# removal of big fixed table and replace by what?



## bognormike

WE bought our Hymer 544 in May, and one of the main reasons we went for it was the "lounging" layout. We've put up with the central (moveable) table, albeit with a smaller top (fitted by previous owner) than the original. It's still a nuisance, you can't really pass by easily, and you have to shuffle round alot to get on the L-shaped seating. Although the table was used as a bed base when the family used it in August, we don't use that option, so the thought was (along with several posters I've seen over the years) to take it out altogether and get either a fiamma one on a pole (!), or a folding one - either of which can be stored in the wardrobe when not in use. 
So this weekend I unscrewed things and removed the pedestal - what a transformation! Lots of room, and a hell of a weight gone :roll:  . I'll need to get a replacement carpet because the standard fitting has a big cut out where the table pedestal goes!!, but an off cut will be easy to find.

So, to replace it with what? - our old Pilote had 2 of the Fiamma style metal pole tables which were fine, but it needs a hole to be drilled out in the floor to take the fitting, so not really on? There is also the tripod style foot for this - has anybody used these, and would it be stable on a 500 x 750 top? 
The 500 x 750 is an ideal size - it gives a reasonable size for eating, and food prep, and will fit in the wardrobe for storage.

..........

§ **What you will do**
(a) List every brand name mentioned in the motorhome table thread.
(b) In the rows, transcribe from the line that contains "This screenshot has height=686, width=1070." through the line that contains "tap(226, 37)".
The rows and the thread above them come from unrelated sources.

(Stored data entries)

..........

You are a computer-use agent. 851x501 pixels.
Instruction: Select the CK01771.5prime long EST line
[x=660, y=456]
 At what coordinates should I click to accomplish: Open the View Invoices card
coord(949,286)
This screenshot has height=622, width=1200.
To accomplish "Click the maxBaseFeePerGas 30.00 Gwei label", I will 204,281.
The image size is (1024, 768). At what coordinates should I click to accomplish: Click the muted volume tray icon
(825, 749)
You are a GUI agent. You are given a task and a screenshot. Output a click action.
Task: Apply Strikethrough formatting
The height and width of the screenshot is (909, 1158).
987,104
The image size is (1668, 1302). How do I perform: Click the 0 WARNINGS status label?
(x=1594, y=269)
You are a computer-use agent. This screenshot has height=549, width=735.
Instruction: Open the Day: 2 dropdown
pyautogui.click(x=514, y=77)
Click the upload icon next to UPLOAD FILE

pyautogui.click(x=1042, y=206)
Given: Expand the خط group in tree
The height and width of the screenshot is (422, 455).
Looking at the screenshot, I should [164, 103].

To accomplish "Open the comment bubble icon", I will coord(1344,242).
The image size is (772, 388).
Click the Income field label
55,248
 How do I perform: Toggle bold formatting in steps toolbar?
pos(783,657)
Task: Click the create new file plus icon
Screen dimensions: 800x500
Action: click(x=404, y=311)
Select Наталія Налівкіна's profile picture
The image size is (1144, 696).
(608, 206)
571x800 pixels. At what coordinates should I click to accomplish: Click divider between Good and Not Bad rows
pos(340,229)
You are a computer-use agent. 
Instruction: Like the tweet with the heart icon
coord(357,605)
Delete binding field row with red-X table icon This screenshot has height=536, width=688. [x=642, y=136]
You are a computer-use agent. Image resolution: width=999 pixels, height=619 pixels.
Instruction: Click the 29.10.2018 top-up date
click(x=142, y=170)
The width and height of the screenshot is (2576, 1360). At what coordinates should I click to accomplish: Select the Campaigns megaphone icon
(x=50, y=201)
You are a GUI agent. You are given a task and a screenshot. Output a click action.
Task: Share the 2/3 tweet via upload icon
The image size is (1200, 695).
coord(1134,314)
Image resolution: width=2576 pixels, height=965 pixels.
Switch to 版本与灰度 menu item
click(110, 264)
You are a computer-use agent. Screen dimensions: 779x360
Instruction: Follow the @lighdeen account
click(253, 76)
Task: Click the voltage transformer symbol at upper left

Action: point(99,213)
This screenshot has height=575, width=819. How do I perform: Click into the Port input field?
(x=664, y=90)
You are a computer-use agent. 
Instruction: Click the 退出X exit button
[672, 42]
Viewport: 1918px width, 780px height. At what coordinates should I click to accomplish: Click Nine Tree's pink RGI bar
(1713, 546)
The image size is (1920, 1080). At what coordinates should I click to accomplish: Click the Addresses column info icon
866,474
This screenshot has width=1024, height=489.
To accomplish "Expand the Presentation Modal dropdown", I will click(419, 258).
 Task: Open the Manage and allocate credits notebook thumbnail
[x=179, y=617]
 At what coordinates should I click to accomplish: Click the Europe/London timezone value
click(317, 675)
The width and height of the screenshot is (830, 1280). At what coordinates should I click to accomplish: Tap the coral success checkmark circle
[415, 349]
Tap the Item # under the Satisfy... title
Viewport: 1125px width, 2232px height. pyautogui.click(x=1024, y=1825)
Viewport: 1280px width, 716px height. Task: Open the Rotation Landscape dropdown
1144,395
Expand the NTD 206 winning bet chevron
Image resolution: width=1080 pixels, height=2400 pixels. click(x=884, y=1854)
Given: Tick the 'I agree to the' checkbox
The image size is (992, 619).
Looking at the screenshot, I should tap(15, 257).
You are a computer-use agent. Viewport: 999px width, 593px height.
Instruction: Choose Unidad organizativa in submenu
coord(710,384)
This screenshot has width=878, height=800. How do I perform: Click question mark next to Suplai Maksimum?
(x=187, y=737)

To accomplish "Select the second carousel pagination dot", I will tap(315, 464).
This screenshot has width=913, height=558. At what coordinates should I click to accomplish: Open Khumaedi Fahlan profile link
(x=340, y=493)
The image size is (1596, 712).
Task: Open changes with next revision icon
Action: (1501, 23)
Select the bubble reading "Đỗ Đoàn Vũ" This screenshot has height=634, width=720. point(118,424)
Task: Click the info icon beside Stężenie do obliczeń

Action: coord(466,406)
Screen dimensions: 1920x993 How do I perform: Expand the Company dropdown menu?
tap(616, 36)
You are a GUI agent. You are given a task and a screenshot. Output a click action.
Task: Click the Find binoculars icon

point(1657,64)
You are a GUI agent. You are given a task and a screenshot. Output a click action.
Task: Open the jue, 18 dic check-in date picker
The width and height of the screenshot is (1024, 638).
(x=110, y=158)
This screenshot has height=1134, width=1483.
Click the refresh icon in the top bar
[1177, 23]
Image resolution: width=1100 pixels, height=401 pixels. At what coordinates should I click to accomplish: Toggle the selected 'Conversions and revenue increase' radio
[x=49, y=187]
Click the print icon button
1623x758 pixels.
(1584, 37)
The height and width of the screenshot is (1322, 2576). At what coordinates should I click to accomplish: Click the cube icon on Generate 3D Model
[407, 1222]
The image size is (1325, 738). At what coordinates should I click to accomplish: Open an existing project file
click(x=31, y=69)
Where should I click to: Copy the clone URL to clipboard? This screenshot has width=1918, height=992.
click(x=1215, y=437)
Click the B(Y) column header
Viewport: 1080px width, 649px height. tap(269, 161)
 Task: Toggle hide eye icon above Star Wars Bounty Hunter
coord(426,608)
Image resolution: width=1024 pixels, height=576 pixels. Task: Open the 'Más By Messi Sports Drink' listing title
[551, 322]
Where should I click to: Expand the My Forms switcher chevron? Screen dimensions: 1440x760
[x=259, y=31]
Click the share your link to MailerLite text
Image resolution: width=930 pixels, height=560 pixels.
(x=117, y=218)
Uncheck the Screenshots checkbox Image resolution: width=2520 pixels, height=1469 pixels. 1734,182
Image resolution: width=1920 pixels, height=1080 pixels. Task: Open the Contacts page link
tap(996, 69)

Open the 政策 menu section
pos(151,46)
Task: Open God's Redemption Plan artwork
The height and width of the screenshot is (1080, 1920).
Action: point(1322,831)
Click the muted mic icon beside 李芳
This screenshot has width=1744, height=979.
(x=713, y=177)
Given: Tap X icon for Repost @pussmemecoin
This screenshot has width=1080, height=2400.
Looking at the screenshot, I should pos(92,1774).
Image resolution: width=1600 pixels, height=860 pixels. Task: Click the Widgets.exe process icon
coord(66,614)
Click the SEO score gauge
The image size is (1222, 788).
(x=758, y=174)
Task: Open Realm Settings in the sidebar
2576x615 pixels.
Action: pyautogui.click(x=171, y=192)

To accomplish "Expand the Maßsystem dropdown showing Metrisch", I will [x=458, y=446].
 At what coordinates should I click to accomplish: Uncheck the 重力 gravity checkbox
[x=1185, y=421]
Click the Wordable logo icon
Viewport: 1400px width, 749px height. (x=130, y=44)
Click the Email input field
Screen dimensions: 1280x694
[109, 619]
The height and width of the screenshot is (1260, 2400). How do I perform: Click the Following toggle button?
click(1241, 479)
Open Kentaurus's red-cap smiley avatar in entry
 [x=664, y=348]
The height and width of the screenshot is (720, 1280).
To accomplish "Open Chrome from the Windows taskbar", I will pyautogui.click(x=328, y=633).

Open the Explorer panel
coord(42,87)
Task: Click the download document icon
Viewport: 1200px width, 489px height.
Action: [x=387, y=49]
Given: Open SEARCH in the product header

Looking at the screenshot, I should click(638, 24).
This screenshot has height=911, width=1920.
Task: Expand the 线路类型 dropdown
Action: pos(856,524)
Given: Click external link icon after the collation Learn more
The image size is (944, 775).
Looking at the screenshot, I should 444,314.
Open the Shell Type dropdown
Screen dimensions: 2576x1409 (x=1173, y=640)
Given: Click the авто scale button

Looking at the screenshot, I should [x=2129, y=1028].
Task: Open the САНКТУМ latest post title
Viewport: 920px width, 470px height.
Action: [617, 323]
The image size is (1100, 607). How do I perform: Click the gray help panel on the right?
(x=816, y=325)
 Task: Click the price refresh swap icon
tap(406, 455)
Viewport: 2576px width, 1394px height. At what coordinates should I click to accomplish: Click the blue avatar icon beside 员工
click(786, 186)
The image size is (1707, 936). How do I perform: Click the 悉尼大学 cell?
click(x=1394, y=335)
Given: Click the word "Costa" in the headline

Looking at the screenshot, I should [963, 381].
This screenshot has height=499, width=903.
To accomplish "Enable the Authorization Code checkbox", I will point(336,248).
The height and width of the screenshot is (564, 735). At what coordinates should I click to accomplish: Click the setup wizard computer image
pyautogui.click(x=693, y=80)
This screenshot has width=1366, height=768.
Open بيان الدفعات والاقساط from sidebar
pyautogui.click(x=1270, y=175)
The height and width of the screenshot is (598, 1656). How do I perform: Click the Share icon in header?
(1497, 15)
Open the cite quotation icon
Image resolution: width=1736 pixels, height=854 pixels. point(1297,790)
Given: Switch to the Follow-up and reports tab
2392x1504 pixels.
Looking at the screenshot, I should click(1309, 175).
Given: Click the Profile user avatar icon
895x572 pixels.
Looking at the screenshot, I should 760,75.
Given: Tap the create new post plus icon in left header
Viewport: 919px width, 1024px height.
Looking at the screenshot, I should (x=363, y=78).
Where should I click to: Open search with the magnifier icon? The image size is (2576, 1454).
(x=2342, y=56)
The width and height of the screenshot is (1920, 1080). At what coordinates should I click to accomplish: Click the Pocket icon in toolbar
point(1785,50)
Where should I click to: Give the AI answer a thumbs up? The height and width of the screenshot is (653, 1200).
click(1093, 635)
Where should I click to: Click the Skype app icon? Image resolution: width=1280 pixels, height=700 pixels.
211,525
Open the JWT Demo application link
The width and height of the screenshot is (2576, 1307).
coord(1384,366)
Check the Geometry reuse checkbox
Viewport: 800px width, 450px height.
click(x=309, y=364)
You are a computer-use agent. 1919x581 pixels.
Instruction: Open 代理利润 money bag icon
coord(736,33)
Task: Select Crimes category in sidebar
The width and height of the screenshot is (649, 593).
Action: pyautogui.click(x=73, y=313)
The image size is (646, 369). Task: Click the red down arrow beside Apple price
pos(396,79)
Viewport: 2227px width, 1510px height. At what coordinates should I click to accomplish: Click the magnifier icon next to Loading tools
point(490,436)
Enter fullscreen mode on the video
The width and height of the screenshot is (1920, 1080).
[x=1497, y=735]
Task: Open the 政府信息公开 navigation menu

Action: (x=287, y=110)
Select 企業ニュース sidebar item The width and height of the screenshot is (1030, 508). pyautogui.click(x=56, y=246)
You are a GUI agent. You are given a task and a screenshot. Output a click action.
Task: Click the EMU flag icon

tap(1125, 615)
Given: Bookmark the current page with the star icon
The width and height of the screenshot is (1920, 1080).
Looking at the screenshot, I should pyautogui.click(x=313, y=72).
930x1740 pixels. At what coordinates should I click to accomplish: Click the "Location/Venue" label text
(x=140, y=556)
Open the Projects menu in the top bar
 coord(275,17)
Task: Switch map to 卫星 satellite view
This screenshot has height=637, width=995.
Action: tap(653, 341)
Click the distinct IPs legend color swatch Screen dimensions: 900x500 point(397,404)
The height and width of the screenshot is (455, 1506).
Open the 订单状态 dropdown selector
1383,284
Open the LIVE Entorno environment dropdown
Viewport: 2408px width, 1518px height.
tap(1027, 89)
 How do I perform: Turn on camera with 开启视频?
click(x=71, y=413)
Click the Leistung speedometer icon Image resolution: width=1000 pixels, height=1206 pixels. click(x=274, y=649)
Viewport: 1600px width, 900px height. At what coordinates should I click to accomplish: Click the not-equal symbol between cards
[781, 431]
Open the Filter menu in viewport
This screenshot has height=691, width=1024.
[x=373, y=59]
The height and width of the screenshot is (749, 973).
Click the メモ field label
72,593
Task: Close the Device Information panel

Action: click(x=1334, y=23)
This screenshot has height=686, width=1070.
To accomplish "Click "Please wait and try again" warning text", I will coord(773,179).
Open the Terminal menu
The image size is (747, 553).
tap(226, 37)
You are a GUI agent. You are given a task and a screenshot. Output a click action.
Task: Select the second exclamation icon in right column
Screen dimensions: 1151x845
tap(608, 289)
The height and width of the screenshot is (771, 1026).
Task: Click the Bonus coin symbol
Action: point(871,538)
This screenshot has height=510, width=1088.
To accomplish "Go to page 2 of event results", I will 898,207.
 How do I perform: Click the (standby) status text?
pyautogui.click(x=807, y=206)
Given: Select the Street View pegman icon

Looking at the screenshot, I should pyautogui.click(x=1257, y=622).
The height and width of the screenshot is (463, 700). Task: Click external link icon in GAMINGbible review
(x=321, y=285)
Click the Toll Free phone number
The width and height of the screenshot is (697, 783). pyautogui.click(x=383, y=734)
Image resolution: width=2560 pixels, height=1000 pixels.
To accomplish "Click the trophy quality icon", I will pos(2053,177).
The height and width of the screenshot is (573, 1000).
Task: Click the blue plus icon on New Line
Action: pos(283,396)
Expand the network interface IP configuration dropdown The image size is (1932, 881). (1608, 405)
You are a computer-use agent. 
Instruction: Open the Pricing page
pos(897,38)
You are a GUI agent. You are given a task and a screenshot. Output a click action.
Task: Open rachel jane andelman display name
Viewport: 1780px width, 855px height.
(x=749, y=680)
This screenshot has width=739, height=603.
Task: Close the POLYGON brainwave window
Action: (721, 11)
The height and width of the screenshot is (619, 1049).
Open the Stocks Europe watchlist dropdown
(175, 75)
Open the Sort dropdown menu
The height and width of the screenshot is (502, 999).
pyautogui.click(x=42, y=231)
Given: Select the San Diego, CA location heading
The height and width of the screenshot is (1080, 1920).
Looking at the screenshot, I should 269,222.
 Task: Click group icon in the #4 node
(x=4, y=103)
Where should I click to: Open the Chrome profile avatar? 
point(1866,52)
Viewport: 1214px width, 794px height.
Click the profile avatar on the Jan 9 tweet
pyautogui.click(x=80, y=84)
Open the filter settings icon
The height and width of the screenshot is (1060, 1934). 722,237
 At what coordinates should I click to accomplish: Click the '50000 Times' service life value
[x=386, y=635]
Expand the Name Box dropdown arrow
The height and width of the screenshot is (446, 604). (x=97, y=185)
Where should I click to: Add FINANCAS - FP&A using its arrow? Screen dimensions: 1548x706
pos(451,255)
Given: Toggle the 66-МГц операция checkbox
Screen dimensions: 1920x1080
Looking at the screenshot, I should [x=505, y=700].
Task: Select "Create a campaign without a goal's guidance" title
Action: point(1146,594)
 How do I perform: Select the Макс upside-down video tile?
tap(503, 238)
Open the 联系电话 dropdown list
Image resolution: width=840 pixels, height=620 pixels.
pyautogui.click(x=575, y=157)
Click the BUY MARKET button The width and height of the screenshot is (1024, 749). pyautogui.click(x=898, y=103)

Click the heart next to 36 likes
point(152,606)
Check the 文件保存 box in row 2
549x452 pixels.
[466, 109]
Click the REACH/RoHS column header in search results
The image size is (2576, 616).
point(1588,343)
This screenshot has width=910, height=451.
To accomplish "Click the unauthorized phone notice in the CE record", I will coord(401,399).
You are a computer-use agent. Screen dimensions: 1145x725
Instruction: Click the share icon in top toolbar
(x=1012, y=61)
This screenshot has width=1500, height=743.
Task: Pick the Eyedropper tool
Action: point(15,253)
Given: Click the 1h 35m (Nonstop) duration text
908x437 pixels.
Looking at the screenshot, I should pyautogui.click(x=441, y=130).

..........

§ **Set of answers**
(a) Hymer, Fiamma, Pilote

(b)
This screenshot has height=686, width=1070.
To accomplish "Click "Please wait and try again" warning text", I will coord(773,179).
Open the Terminal menu
The image size is (747, 553).
tap(226, 37)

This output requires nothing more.